# PROBLEM TO SOLVE:
Go through the records below and restate each one word for word.

# DATA FOR PROCESSING:

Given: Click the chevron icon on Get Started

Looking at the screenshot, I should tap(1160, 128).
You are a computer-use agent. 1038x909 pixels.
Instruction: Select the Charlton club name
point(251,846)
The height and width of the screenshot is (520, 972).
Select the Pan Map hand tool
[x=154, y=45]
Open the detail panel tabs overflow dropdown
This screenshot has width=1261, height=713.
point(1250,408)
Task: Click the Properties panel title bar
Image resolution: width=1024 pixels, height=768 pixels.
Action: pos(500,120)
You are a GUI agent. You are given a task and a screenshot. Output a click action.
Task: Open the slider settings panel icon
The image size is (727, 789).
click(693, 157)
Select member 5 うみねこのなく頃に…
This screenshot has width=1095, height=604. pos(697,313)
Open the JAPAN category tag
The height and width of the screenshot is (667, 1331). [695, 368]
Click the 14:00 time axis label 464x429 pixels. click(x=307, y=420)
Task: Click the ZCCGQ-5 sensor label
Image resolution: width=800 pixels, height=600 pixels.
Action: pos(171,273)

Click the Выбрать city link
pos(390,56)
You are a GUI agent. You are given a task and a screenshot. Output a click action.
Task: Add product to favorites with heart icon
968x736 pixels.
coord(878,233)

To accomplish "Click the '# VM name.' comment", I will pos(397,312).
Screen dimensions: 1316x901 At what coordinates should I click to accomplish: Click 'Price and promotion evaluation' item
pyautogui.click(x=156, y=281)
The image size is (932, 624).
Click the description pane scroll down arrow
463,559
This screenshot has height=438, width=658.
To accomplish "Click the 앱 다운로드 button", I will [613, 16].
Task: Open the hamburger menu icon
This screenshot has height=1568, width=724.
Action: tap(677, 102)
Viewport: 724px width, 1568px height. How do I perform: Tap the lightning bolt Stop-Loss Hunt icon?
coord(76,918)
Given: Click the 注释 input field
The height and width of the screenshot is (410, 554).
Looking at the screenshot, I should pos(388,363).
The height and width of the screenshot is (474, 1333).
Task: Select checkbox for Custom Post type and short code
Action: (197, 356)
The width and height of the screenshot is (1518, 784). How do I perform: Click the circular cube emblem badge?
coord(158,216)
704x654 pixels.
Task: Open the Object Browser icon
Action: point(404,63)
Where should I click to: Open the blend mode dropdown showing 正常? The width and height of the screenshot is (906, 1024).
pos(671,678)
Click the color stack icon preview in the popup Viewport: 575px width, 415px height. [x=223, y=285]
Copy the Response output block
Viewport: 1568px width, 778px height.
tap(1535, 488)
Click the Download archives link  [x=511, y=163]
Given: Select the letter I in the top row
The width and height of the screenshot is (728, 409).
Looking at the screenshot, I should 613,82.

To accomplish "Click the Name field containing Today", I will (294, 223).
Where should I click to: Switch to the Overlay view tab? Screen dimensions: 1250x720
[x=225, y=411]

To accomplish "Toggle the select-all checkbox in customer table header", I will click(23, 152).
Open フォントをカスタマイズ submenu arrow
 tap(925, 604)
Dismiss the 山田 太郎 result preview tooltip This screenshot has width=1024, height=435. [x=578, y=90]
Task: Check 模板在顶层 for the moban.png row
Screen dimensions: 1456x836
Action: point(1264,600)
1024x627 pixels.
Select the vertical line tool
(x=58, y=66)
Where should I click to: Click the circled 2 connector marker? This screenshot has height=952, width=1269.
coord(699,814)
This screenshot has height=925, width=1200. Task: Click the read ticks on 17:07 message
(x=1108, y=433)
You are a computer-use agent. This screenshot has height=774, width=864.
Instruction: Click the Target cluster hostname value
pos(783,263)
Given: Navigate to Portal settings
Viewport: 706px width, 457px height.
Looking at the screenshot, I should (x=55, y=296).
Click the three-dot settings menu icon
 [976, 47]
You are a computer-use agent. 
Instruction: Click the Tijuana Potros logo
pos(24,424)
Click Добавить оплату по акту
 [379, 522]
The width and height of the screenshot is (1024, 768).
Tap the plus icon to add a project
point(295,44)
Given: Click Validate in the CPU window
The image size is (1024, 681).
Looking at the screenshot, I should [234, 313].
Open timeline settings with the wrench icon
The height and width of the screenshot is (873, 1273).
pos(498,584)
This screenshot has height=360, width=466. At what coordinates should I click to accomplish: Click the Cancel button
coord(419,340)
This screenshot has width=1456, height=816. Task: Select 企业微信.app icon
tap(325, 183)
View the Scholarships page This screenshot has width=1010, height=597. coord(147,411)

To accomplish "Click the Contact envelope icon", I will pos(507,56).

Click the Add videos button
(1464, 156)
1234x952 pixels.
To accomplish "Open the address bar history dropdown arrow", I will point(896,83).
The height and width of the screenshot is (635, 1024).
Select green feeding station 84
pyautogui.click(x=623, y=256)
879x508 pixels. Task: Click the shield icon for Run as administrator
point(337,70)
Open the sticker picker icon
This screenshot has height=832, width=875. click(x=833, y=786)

# YOUR RESPONSE:
Given: Click the chevron icon on Get Started

Looking at the screenshot, I should tap(1160, 128).
You are a computer-use agent. 1038x909 pixels.
Instruction: Select the Charlton club name
point(251,846)
The height and width of the screenshot is (520, 972).
Select the Pan Map hand tool
[x=154, y=45]
Open the detail panel tabs overflow dropdown
This screenshot has width=1261, height=713.
point(1250,408)
Task: Click the Properties panel title bar
Image resolution: width=1024 pixels, height=768 pixels.
Action: pos(500,120)
You are a GUI agent. You are given a task and a screenshot. Output a click action.
Task: Open the slider settings panel icon
The image size is (727, 789).
click(693, 157)
Select member 5 うみねこのなく頃に…
This screenshot has width=1095, height=604. pos(697,313)
Open the JAPAN category tag
The height and width of the screenshot is (667, 1331). [695, 368]
Click the 14:00 time axis label 464x429 pixels. click(x=307, y=420)
Task: Click the ZCCGQ-5 sensor label
Image resolution: width=800 pixels, height=600 pixels.
Action: pos(171,273)

Click the Выбрать city link
pos(390,56)
You are a GUI agent. You are given a task and a screenshot. Output a click action.
Task: Add product to favorites with heart icon
968x736 pixels.
coord(878,233)

To accomplish "Click the '# VM name.' comment", I will pos(397,312).
Screen dimensions: 1316x901 At what coordinates should I click to accomplish: Click 'Price and promotion evaluation' item
pyautogui.click(x=156, y=281)
The image size is (932, 624).
Click the description pane scroll down arrow
463,559
This screenshot has height=438, width=658.
To accomplish "Click the 앱 다운로드 button", I will [613, 16].
Task: Open the hamburger menu icon
This screenshot has height=1568, width=724.
Action: tap(677, 102)
Viewport: 724px width, 1568px height. How do I perform: Tap the lightning bolt Stop-Loss Hunt icon?
coord(76,918)
Given: Click the 注释 input field
The height and width of the screenshot is (410, 554).
Looking at the screenshot, I should pos(388,363).
The height and width of the screenshot is (474, 1333).
Task: Select checkbox for Custom Post type and short code
Action: (197, 356)
The width and height of the screenshot is (1518, 784). How do I perform: Click the circular cube emblem badge?
coord(158,216)
704x654 pixels.
Task: Open the Object Browser icon
Action: point(404,63)
Where should I click to: Open the blend mode dropdown showing 正常? The width and height of the screenshot is (906, 1024).
pos(671,678)
Click the color stack icon preview in the popup Viewport: 575px width, 415px height. [x=223, y=285]
Copy the Response output block
Viewport: 1568px width, 778px height.
tap(1535, 488)
Click the Download archives link  [x=511, y=163]
Given: Select the letter I in the top row
The width and height of the screenshot is (728, 409).
Looking at the screenshot, I should 613,82.

To accomplish "Click the Name field containing Today", I will (294, 223).
Where should I click to: Switch to the Overlay view tab? Screen dimensions: 1250x720
[x=225, y=411]

To accomplish "Toggle the select-all checkbox in customer table header", I will click(23, 152).
Open フォントをカスタマイズ submenu arrow
 tap(925, 604)
Dismiss the 山田 太郎 result preview tooltip This screenshot has width=1024, height=435. [x=578, y=90]
Task: Check 模板在顶层 for the moban.png row
Screen dimensions: 1456x836
Action: point(1264,600)
1024x627 pixels.
Select the vertical line tool
(x=58, y=66)
Where should I click to: Click the circled 2 connector marker? This screenshot has height=952, width=1269.
coord(699,814)
This screenshot has height=925, width=1200. Task: Click the read ticks on 17:07 message
(x=1108, y=433)
You are a computer-use agent. This screenshot has height=774, width=864.
Instruction: Click the Target cluster hostname value
pos(783,263)
Given: Navigate to Portal settings
Viewport: 706px width, 457px height.
Looking at the screenshot, I should (x=55, y=296).
Click the three-dot settings menu icon
 [976, 47]
You are a computer-use agent. 
Instruction: Click the Tijuana Potros logo
pos(24,424)
Click Добавить оплату по акту
 [379, 522]
The width and height of the screenshot is (1024, 768).
Tap the plus icon to add a project
point(295,44)
Given: Click Validate in the CPU window
The image size is (1024, 681).
Looking at the screenshot, I should [234, 313].
Open timeline settings with the wrench icon
The height and width of the screenshot is (873, 1273).
pos(498,584)
This screenshot has height=360, width=466. At what coordinates should I click to accomplish: Click the Cancel button
coord(419,340)
This screenshot has width=1456, height=816. Task: Select 企业微信.app icon
tap(325, 183)
View the Scholarships page This screenshot has width=1010, height=597. coord(147,411)

To accomplish "Click the Contact envelope icon", I will pos(507,56).

Click the Add videos button
(1464, 156)
1234x952 pixels.
To accomplish "Open the address bar history dropdown arrow", I will point(896,83).
The height and width of the screenshot is (635, 1024).
Select green feeding station 84
pyautogui.click(x=623, y=256)
879x508 pixels. Task: Click the shield icon for Run as administrator
point(337,70)
Open the sticker picker icon
This screenshot has height=832, width=875. click(x=833, y=786)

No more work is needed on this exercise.